● Por fazer
1 – No excerto sobre a banda The Daughters Of Lot, quem é apresentado como o "artifex" do grupo?
2 – Retome o excerto sobre a banda The Daughters Of Lot e continue-o a partir do ponto em que termina.

● Excerto
Foi escrita por Rui Carneiro e pode ser lida aqui:
"The Daughters Of Lot, banda que junta cinco músicos de Alpiarça, e que conta já com três anos nestas lides, apresenta, depois de um interregno devido à saída do baixista, o EP de estreia: “Sulfur Rain Pours Onto Our Souls”.
De um cardápio que, possivelmente, não para de crescer, os músicos selecionaram três temas para este EP. As honras de abertura cabem a “The Suffering”, composição que, partindo de uma toada de melopeia saturniana, rapidamente evolui para uma sistematização cada vez mais presente e insinuante da paleta instrumental burilada por Miguel Fernandes, o “artifex” da banda. Não há barreiras na tessitura musical dos TDOL, até porque aquilo que flui do jogo de sedução entre voz e instrumentos é o desejo libidinoso pela desconstrução e eterna reformulação das linhas rítmicas e melódicas que radicam, evoluem e fenecem ao longo das pulsões e circunvalações de uma catarse feita de silêncios, interlúdios e irrupções, fulcro e ocaso de uma imagética em que “o prazer é uma deformação da dor”

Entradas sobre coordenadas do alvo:
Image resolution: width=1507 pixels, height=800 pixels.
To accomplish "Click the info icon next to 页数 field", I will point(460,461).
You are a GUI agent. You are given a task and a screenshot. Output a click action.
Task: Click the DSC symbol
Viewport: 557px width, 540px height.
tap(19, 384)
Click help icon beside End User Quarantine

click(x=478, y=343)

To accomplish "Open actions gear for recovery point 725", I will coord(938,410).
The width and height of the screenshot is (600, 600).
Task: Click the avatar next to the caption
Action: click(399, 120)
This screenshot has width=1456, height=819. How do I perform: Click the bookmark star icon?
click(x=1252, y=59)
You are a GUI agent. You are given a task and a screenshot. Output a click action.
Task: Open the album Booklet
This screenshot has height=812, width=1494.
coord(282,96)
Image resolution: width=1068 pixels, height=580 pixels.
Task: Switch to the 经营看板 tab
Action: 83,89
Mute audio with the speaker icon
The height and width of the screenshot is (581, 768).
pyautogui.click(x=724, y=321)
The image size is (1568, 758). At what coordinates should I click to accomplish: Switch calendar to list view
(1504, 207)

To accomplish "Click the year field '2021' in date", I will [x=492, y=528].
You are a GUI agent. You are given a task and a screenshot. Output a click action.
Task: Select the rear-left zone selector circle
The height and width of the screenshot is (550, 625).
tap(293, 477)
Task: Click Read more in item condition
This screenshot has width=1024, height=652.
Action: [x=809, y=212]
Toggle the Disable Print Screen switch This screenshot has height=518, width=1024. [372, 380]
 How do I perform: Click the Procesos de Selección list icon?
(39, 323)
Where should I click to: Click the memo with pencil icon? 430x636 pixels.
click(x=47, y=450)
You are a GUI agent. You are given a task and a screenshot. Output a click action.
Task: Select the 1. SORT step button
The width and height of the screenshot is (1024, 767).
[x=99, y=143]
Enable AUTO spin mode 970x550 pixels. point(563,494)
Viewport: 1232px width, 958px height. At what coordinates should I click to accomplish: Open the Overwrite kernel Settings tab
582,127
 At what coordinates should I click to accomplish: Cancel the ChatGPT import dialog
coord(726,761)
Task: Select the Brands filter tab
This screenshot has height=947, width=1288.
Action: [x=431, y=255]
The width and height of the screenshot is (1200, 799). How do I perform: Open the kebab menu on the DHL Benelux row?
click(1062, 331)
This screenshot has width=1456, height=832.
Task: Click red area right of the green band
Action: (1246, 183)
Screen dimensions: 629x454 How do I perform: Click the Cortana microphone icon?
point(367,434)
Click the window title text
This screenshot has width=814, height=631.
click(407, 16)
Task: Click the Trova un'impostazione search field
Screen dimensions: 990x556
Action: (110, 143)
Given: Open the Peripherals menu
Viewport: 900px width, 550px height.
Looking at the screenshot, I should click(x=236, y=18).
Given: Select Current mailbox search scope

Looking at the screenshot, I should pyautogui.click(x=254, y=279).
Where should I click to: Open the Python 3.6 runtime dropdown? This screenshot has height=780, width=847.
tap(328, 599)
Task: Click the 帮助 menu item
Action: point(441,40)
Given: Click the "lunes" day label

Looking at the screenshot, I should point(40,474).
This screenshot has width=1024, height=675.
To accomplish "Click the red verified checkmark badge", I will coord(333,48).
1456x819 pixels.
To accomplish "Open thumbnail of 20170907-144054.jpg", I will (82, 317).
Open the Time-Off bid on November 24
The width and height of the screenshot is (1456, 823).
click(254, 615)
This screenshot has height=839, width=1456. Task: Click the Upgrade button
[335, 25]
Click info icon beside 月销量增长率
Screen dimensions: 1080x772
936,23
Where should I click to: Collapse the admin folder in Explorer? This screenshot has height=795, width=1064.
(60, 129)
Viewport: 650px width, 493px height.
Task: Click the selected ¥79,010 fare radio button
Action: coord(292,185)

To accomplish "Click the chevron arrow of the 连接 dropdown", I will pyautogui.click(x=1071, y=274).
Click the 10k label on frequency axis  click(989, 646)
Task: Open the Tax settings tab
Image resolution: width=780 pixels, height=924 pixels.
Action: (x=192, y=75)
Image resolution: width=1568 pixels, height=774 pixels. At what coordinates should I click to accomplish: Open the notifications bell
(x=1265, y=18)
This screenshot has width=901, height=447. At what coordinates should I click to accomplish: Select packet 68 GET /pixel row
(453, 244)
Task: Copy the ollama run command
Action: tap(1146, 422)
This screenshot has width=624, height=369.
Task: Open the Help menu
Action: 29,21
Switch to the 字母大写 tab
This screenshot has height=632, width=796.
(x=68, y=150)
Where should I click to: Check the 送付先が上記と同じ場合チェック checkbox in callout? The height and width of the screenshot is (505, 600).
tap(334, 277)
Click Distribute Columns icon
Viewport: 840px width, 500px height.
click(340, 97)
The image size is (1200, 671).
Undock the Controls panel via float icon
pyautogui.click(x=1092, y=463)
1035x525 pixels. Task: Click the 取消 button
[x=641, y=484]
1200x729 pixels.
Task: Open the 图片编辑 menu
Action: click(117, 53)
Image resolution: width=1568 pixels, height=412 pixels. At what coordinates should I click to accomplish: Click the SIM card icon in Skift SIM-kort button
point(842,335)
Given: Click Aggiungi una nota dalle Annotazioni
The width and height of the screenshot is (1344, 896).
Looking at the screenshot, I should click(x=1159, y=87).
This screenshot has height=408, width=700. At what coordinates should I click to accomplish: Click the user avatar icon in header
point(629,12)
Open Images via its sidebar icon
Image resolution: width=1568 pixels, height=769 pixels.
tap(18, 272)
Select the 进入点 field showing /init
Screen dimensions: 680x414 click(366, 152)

● Resultados
1 – Miguel Fernandes.

2 –
A próxima, “The Edge Of a Lie”, confirma desígnios musicais que a banda classifica como “progressivos”, uma vez que é notória a preocupação em complexificar cada um destes “episódios”, construindo algo que se assemelha a uma filigrana musical, tal é o rigor no processo criativo, lapidando cada instante com a minúcia que o ourives dedica a uma jóia requintada.
“Sanctuary” encerra este tríptico musical, descarregando um manifesto de rock corrosivo. Miguel Fernandes puxa o som da bateria para a frente, violentando peles e tímpanos. As guitarras, que anteriormente deambulavam por paisagens etéreas e atmosféricas, ganham agora contornos ásperos e virulentos, semeando ondas de distorção em arrojos fulgurantes, voluptuosos e tonitruantes.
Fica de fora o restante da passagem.